About this task
Only the lines below from the one that contains "Open the Curso dropdown" through the one that contains "Instruction: Click the" should appear in your answer, exact and without pictures.

[Start of Attachment]

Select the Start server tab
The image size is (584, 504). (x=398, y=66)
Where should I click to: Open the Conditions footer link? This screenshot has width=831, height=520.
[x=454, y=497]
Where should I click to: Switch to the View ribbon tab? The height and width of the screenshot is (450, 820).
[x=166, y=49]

[End of Attachment]
[Start of Attachment]

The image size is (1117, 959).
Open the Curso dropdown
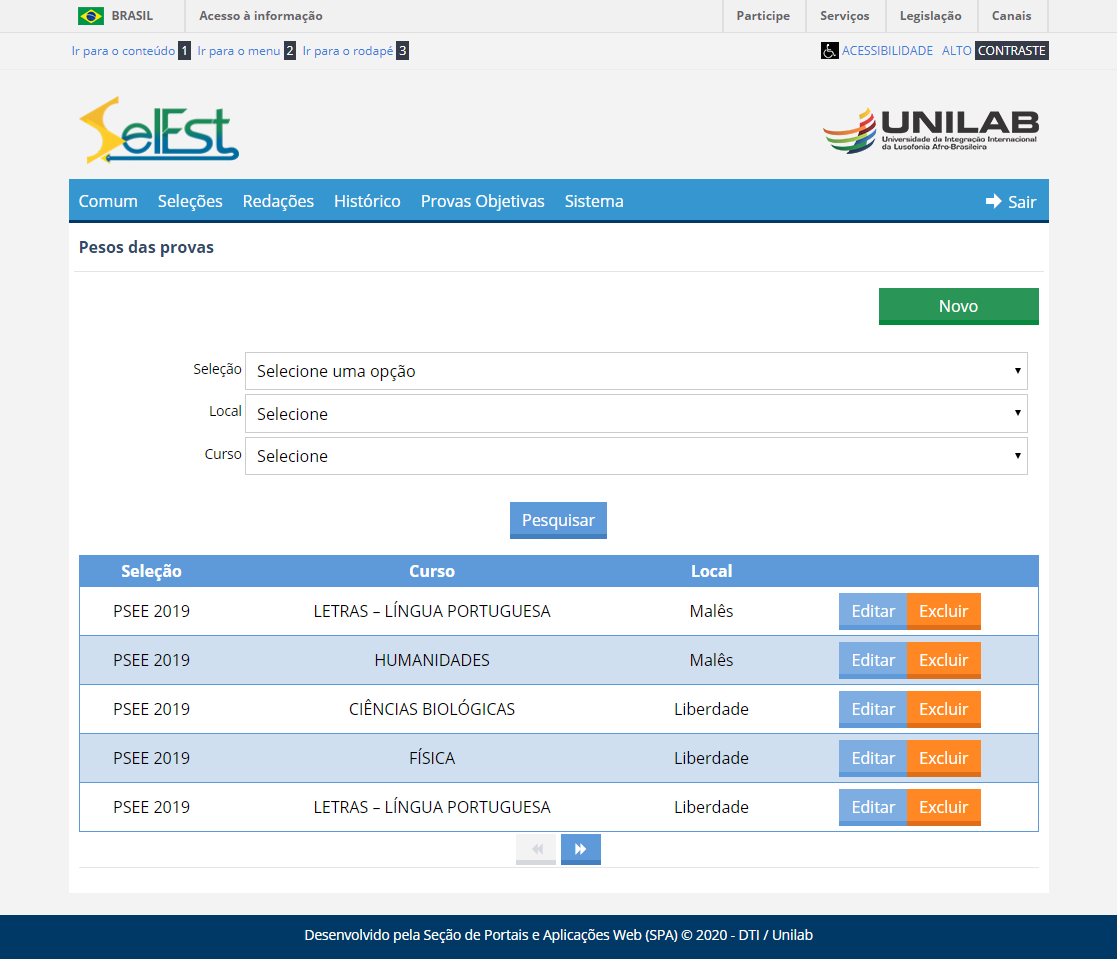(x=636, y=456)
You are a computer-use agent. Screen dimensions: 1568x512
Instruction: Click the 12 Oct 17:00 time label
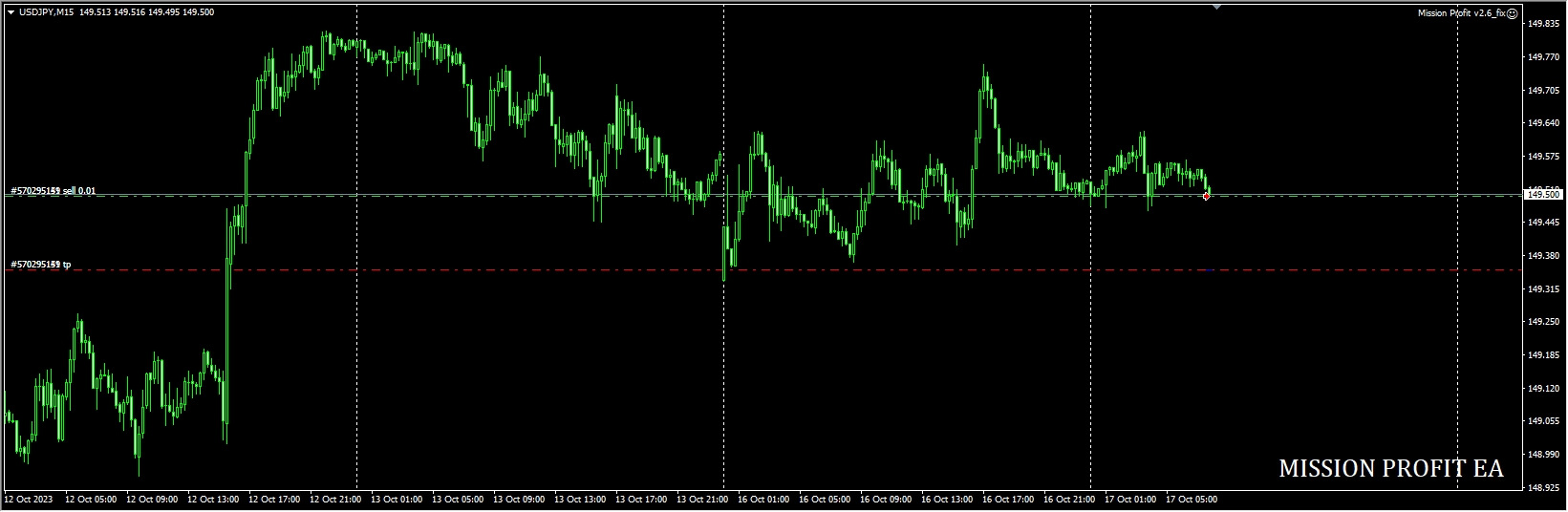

[End of Attachment]

Answer below
Open the Curso dropdown
(x=636, y=456)
You are a computer-use agent. Screen dimensions: 1568x512
Instruction: Click the 12 Oct 17:00 time label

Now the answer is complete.